One of the strangest and most wonderful things about young associates at big law firms is their seemingly infinite capacity for unhappiness. In exchange for starting salaries of $125,000 a year, they put in 17-hour days, work weekends, and leave jackets on their chair backs on Friday at midnight so it looks like they haven’t gone home. They toil away on extravagantly complex cases that are, for the most part, uninteresting to them, and they do all this without complaint. They know what they bargained for, and they unfailingly uphold their end of the deal.
This is why the whimpers coming out of the New York office of Clifford Chance last week are so incredible. The prisoners are unhappy. They have, it would seem, some issues. Clifford Chance, a British law firm, is the largest in the world. Its U.S. offices ranked dead last in almost every category in an associate survey conducted by the American Lawyer this month, so partners held a big “town hall meeting.” (“Town hall meeting” is law-school-speak for “Someone is about to bleat at you about Feelings, but the bagels are free.”) The partners requested that the associates draft a memorandum detailing the problems at the firm. Six associates promptly promulgated a 13-page document detailing the indignities of a baby lawyer’s life at Clifford Chance.

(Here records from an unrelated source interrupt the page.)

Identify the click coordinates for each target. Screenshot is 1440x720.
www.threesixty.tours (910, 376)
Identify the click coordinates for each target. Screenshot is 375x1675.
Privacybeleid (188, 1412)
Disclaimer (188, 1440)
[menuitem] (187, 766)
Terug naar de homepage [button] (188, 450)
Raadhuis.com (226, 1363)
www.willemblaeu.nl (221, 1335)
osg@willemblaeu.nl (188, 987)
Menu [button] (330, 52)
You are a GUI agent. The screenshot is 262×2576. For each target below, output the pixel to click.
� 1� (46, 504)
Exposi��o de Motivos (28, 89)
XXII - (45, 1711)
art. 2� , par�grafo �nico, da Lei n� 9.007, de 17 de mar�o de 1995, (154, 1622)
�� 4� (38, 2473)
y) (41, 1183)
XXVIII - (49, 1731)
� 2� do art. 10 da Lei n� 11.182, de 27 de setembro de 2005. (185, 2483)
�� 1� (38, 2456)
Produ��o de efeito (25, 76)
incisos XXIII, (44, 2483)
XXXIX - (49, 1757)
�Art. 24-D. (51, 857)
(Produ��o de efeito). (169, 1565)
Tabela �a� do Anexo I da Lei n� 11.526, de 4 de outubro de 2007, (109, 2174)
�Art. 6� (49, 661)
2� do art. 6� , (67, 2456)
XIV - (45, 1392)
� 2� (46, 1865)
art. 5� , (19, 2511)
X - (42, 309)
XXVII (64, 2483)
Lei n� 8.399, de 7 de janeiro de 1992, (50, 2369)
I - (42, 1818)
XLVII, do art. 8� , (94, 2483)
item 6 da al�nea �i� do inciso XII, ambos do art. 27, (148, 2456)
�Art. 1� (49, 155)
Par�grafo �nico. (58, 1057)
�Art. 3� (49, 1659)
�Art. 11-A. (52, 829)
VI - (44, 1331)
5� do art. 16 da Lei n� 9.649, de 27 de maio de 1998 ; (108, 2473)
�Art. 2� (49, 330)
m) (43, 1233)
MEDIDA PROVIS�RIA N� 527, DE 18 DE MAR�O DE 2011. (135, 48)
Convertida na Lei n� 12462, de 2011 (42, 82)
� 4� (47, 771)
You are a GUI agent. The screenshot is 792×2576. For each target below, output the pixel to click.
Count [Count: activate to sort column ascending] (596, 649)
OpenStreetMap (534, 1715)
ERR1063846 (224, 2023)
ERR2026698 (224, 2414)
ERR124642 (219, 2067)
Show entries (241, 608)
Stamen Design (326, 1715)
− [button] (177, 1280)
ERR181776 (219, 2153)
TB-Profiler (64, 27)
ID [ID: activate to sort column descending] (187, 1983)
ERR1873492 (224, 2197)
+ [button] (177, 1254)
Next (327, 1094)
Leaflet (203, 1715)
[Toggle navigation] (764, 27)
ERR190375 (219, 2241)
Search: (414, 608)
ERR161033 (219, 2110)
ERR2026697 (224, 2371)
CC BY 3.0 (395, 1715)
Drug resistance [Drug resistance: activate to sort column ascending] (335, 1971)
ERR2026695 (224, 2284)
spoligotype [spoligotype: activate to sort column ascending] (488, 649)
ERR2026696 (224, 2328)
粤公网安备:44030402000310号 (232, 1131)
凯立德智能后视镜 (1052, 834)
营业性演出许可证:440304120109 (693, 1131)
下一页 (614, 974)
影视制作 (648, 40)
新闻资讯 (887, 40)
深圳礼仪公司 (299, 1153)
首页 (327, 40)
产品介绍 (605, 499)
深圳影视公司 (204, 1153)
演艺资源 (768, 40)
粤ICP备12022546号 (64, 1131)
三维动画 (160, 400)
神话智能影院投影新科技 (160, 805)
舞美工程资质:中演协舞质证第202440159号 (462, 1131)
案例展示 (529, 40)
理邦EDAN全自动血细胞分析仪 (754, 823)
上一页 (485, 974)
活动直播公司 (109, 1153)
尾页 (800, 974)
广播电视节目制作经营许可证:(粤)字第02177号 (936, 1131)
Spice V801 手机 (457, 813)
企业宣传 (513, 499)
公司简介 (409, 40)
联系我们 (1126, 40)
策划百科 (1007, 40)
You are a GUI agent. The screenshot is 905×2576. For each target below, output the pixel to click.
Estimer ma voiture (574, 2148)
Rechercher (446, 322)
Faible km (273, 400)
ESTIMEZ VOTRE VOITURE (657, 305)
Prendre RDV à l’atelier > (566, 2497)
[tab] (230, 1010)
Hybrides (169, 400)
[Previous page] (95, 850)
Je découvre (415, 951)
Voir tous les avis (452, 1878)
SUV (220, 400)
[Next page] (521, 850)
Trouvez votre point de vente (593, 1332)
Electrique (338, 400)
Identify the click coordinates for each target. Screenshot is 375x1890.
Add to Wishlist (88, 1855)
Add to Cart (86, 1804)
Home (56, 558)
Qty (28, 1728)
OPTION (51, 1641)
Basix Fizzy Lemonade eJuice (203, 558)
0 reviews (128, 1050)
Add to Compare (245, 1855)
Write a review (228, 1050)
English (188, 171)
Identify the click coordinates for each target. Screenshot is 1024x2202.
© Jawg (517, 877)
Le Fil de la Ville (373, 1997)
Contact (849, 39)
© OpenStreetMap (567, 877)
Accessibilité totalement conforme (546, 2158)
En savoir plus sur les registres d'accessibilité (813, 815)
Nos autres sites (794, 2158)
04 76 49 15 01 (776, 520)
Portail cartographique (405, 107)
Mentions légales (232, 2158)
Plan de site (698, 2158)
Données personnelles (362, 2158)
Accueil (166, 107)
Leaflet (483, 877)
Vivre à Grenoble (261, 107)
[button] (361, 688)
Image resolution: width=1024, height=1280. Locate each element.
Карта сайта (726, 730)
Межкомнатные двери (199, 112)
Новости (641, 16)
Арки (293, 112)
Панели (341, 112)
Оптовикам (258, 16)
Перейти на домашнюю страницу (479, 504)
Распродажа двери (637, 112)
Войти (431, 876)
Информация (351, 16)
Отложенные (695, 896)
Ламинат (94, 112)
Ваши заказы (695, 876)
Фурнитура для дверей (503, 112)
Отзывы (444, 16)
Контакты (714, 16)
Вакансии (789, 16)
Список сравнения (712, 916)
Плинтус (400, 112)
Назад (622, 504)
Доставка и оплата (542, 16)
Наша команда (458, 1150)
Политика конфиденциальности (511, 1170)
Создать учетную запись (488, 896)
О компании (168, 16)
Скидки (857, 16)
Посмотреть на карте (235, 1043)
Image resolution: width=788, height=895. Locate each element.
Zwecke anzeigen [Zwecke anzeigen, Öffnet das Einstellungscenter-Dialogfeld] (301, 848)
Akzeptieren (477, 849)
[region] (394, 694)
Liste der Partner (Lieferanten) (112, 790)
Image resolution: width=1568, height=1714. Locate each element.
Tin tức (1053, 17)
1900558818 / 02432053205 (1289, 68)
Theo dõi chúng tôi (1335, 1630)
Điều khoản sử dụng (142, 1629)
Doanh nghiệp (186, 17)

News accounts have seized on the associates’ principal complaints, including: their staggering 2,420 annual billable hours requirement to qualify for a bonus (even the sweatshops among the New York firms ask for only 2,000 hours a year); allegations that the partners “hate” the associates and “resent” paying their salaries and bonuses; allegations of “favoritism” (i.e., “If the assignment system isn’t corrupt, ask yourself: Why aren’t attractive female associates ever out of work?”). For the most part, this week’s big news has been the firm’s frantic efforts to reassure the public (and New York clients including AOL Time Warner, General Electric, and JP Morgan Chase) that associate claims notwithstanding, no one at Clifford Chance was being encouraged to “pad” bills to meet the 2,420 billable-hour requirement.
But all this seems to overlook the real story—the psychological tragedy embodied by the memo itself. A close reading of the document reveals it to be a cry for help. These are sad and desperate associates. What they really need is a lot more than reduced billables. What they need is deprogramming.
First of all, the harrowing evidence of Stockholm Syndrome: The memo is drafted in perfect outline form, with each section Roman-numeraled, lettered, and numbered for easy reference. It features numerous examples of formal, legal sillyisms. It is rife with “id”s and “see below”s. It uses the word “putative” for no reason. It is written, in other words, in the tongue of the oppressor.
But even more perplexing than the creepy legalism of the memo is its astonishing naiveté: Associates propound the crazy Communist theory that, when it comes to bonuses, “this is one firm and that all should be treated equally.” Others suggest reducing the numbers of billable hours to 1,900-2,000. Another complains that “[t]he firm feels like a fiefdom.” (And this is a surprise?) Many complain that partners are mean. One is “yelled at” and told “we own you.” In another instance, an “associate was invited to a partner’s party, then asked by that same partner what he was doing there.” In its saddest manifestation of chronic battered-child syndrome, the memo pleads: “Allegedly, partners have a monthly budget for socializing with associates. We call on all partners to spend it. If you choose to do one thing to improve partner-associate relations, at least say ‘hello’ in the hallways. It sounds like a small thing, but simply talk to us. Get to know the associates; you might even like a few.”
Associates in law firms knowingly sign away their health, leisure time, and relationships for a monstrous salary and hefty bonuses. This is not news. What is news is that the associates at Clifford Chance ask for both too much and too little. They want law firm life to be about more than just the commodification of their time, even when it is. And yet faced with an opportunity to reclaim their lives, they are willing to settle for a “hi” in the hallways and a better-appointed cage. Consider their final suggestions for improving quality of life at their firm:
- “Put plates and utensils in the pantries, so that people working late can avoid eating out of containers”
- “Get an online food delivery system … so that people working late can order food easily”
- “Set up a recreation room with a TV”
- “Get concierge service for things like dry cleaning”
- “Free shoeshines”
- “Give out corporate accessories and toys”
Do these people even understand that one could eat dinner, watch television, or shine one’s shoes at home? And wouldn’t it be fun for them to socialize with real people instead of malevolent bosses? The absurdity of the Clifford Chase memo isn’t that these associates regret their Faustian bargain. It is that they just want shiny shoes for their troubles.